Text:
Implementation:DataTalksClub Data engineering zoomcamp Pandas Chunked CSV Loading
| Metadata | |
|---|---|
| Knowledge Sources | DataTalksClub/data-engineering-zoomcamp |
| Domains | pandas, Data Ingestion, PostgreSQL, Batch Processing |
| Last Updated | 2026-02-09 14:00 GMT |
Overview
Concrete tool for reading a remote CSV.gz file in fixed-size chunks using pd.read_csv() with iterator=True, creating the target PostgreSQL table schema from the first chunk, and appending all chunks via DataFrame.to_sql().
Description
This implementation uses pandas read_csv() in iterator mode to create a TextFileReader object that yields DataFrame chunks of a configurable size (default 100,000 rows). The URL points to a gzip-compressed CSV file hosted on GitHub Releases, and pandas handles HTTP fetching and gzip decompression transparently.
The ingestion loop has two phases:
- Schema creation: On the first iteration,
df_chunk.head(0).to_sql(name=target_table, con=engine, if_exists='replace')creates the target table with the correct column types but zero rows. Thehead(0)call returns an empty DataFrame with the same schema, andif_exists='replace'drops any pre-existing table. - Data insertion: Every chunk (including the first) is written via
df_chunk.to_sql(name=target_table, con=engine, if_exists='append'), which appends rows to the existing table.
Progress is tracked using tqdm, which wraps the chunk iterator and displays a progress bar with the number of chunks processed.
Usage
This is the core data loading step of the ingestion pipeline. It is called after the engine has been created and the dtype/parse_dates configuration has been defined. It handles the entire lifecycle from HTTP download through database insertion.
Code Reference
Source Location: 01-docker-terraform/docker-sql/pipeline/ingest_data.py:L51-74
Signature:
df_iter = pd.read_csv(
url,
dtype=dtype,
parse_dates=parse_dates,
iterator=True,
chunksize=chunksize,
)
first = True
for df_chunk in tqdm(df_iter):
if first:
df_chunk.head(0).to_sql(
name=target_table,
con=engine,
if_exists='replace'
)
first = False
df_chunk.to_sql(
name=target_table,
con=engine,
if_exists='append'
)
Imports:
import pandas as pd
from tqdm.auto import tqdm
External Dependencies:
| Package | Version | Purpose |
|---|---|---|
pandas |
>=2.3.3 | CSV reading, DataFrame operations, to_sql() for database writes
|
pyarrow |
>=22.0.0 | Backend engine for pandas nullable dtypes (e.g., Int64)

Written instruction 1: In the rows, repeat every line starting at the line that contains "You are a computer-use agent. 1024x1024" and ending at the line that contains "click(x=235, y=111)", with both of those lines included.
The rows placed after this have no connection to the chunked CSV loading page.

Exercise materials:
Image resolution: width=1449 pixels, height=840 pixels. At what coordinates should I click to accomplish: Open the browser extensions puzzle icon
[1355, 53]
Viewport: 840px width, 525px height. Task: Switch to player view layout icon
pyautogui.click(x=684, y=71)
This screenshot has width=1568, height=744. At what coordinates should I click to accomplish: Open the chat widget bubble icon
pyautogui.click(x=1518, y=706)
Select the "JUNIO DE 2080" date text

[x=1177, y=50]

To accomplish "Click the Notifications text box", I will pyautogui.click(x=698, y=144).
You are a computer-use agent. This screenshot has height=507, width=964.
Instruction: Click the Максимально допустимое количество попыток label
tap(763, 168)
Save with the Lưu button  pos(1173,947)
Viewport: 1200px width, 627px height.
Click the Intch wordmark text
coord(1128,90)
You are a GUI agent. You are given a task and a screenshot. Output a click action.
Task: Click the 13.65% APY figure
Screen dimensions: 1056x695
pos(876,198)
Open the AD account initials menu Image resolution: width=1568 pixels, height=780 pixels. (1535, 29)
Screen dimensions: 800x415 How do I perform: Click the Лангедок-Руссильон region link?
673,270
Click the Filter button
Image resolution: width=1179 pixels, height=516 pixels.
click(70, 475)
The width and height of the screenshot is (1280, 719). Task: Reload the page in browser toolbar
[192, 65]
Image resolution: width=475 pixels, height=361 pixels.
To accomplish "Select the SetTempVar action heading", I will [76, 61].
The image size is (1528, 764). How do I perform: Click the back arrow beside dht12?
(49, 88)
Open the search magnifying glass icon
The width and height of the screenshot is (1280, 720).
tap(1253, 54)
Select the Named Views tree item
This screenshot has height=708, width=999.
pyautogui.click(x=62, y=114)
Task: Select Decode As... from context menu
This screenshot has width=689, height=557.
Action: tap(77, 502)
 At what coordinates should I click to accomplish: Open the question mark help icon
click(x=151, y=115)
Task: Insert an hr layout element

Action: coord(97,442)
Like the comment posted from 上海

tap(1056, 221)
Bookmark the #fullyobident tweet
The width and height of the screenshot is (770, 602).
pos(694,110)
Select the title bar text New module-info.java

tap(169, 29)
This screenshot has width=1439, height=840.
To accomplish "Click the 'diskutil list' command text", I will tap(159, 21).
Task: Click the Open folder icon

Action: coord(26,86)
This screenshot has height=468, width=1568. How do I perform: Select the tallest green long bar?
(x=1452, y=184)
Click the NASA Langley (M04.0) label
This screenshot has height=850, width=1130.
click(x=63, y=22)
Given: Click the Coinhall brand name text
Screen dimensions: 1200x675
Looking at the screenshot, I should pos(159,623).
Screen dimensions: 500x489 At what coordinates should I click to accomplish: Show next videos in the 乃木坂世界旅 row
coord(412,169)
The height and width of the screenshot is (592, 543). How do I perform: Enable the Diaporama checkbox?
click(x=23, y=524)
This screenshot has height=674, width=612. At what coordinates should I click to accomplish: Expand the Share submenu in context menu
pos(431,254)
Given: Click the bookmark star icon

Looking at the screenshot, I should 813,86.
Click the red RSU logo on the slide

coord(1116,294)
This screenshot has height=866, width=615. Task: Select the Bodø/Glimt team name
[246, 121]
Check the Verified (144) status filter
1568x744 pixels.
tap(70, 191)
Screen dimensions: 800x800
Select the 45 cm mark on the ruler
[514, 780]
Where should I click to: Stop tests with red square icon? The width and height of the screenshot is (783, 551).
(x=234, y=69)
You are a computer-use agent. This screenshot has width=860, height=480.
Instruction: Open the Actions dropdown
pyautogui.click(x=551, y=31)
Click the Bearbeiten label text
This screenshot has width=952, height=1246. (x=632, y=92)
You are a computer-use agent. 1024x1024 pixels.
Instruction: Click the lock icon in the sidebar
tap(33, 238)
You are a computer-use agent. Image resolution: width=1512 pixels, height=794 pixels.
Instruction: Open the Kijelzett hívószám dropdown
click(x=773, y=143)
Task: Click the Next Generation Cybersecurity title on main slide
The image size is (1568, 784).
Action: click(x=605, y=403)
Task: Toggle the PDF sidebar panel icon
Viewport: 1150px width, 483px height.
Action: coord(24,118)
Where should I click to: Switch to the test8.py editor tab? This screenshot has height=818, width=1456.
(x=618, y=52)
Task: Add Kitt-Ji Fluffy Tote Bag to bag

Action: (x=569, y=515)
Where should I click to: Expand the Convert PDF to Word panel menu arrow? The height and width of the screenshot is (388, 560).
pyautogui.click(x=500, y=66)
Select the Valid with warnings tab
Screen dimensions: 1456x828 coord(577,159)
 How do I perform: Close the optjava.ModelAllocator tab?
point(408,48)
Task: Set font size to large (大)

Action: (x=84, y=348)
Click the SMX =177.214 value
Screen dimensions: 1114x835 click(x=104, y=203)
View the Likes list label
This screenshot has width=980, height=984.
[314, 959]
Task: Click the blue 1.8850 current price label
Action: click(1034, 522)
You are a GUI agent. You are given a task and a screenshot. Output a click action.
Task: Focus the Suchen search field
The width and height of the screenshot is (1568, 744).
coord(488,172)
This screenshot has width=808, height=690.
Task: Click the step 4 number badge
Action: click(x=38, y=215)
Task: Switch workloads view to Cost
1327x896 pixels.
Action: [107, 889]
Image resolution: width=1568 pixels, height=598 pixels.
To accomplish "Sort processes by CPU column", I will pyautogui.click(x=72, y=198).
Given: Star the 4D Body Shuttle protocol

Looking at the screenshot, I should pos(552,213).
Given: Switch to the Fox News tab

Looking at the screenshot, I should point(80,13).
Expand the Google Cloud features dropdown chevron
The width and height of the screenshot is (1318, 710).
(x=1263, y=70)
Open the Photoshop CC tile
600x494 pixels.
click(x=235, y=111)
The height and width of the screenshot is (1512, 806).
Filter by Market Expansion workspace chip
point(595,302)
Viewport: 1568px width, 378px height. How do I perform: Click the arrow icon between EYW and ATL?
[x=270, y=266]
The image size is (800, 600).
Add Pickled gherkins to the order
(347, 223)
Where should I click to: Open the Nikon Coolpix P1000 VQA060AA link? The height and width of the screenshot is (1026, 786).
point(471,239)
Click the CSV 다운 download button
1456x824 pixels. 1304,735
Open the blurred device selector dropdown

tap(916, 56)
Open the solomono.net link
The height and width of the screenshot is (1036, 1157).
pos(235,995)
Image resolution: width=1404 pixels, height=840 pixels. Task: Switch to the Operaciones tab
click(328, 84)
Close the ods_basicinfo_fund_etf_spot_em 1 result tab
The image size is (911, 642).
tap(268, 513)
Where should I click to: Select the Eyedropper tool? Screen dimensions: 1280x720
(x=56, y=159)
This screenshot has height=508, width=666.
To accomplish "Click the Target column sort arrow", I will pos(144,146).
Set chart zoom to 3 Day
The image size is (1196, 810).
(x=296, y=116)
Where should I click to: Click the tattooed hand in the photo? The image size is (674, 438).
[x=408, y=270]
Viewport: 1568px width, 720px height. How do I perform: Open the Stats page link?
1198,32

Written instruction 2: Carry on the chunked CSV loading page from the point where it stops.

Result 1:
You are a computer-use agent. 1024x1024 pixels.
Instruction: Click the lock icon in the sidebar
tap(33, 238)
You are a computer-use agent. Image resolution: width=1512 pixels, height=794 pixels.
Instruction: Open the Kijelzett hívószám dropdown
click(x=773, y=143)
Task: Click the Next Generation Cybersecurity title on main slide
The image size is (1568, 784).
Action: click(x=605, y=403)
Task: Toggle the PDF sidebar panel icon
Viewport: 1150px width, 483px height.
Action: coord(24,118)
Where should I click to: Switch to the test8.py editor tab? This screenshot has height=818, width=1456.
(x=618, y=52)
Task: Add Kitt-Ji Fluffy Tote Bag to bag

Action: (x=569, y=515)
Where should I click to: Expand the Convert PDF to Word panel menu arrow? The height and width of the screenshot is (388, 560).
pyautogui.click(x=500, y=66)
Select the Valid with warnings tab
Screen dimensions: 1456x828 coord(577,159)
 How do I perform: Close the optjava.ModelAllocator tab?
point(408,48)
Task: Set font size to large (大)

Action: (x=84, y=348)
Click the SMX =177.214 value
Screen dimensions: 1114x835 click(x=104, y=203)
View the Likes list label
This screenshot has width=980, height=984.
[314, 959]
Task: Click the blue 1.8850 current price label
Action: click(1034, 522)
You are a GUI agent. You are given a task and a screenshot. Output a click action.
Task: Focus the Suchen search field
The width and height of the screenshot is (1568, 744).
coord(488,172)
This screenshot has width=808, height=690.
Task: Click the step 4 number badge
Action: click(x=38, y=215)
Task: Switch workloads view to Cost
1327x896 pixels.
Action: [107, 889]
Image resolution: width=1568 pixels, height=598 pixels.
To accomplish "Sort processes by CPU column", I will pyautogui.click(x=72, y=198).
Given: Star the 4D Body Shuttle protocol

Looking at the screenshot, I should pos(552,213).
Given: Switch to the Fox News tab

Looking at the screenshot, I should point(80,13).
Expand the Google Cloud features dropdown chevron
The width and height of the screenshot is (1318, 710).
(x=1263, y=70)
Open the Photoshop CC tile
600x494 pixels.
click(x=235, y=111)

Result 2:
|
tqdm |
>=4.67.1 | Progress bar for tracking chunk processing |
I/O Contract
Inputs
| Name | Type | Default | Description |
|---|---|---|---|
url |
str |
(constructed from year/month) | URL to the gzip-compressed CSV file on GitHub Releases |
dtype |
dict[str, str] |
(module-level dict) | Column name to pandas dtype mapping for 16 columns |
parse_dates |
list[str] |
(module-level list) | List of 2 datetime column names to parse |
chunksize |
int |
100000 |
Number of rows per chunk (CLI: --chunksize)
|
target_table |
str |
yellow_taxi_data |
Name of the PostgreSQL table to create/populate (CLI: --target-table)
|
engine |
sqlalchemy.engine.Engine |
(created in run()) | SQLAlchemy engine connected to the target PostgreSQL database |
Outputs
| Name | Type | Description |
|---|---|---|
| PostgreSQL table | Database table | The target table (e.g., yellow_taxi_data) populated with all rows from the CSV source, with correct column types and parsed datetime columns
|
Usage Examples
Full ingestion workflow (from ingest_data.py):
import pandas as pd
from sqlalchemy import create_engine
from tqdm.auto import tqdm
# Configuration (normally from CLI params and module-level dicts)
engine = create_engine('postgresql+psycopg://root:root@localhost:5432/ny_taxi')
url = 'https://github.com/DataTalksClub/nyc-tlc-data/releases/download/yellow/yellow_tripdata_2021-01.csv.gz'
target_table = 'yellow_taxi_data'
chunksize = 100000
dtype = {
"VendorID": "Int64", "passenger_count": "Int64",
"trip_distance": "float64", "RatecodeID": "Int64",
"store_and_fwd_flag": "string", "PULocationID": "Int64",
"DOLocationID": "Int64", "payment_type": "Int64",
"fare_amount": "float64", "extra": "float64",
"mta_tax": "float64", "tip_amount": "float64",
"tolls_amount": "float64", "improvement_surcharge": "float64",
"total_amount": "float64", "congestion_surcharge": "float64"
}
parse_dates = ["tpep_pickup_datetime", "tpep_dropoff_datetime"]
# Chunked reading
df_iter = pd.read_csv(url, dtype=dtype, parse_dates=parse_dates,
iterator=True, chunksize=chunksize)
first = True
for df_chunk in tqdm(df_iter):
if first:
df_chunk.head(0).to_sql(name=target_table, con=engine, if_exists='replace')
first = False
df_chunk.to_sql(name=target_table, con=engine, if_exists='append')
Adjusting chunk size for memory-constrained environments:
# Use a smaller chunk size (10,000 rows) for containers with limited RAM
df_iter = pd.read_csv(url, dtype=dtype, parse_dates=parse_dates,
iterator=True, chunksize=10000)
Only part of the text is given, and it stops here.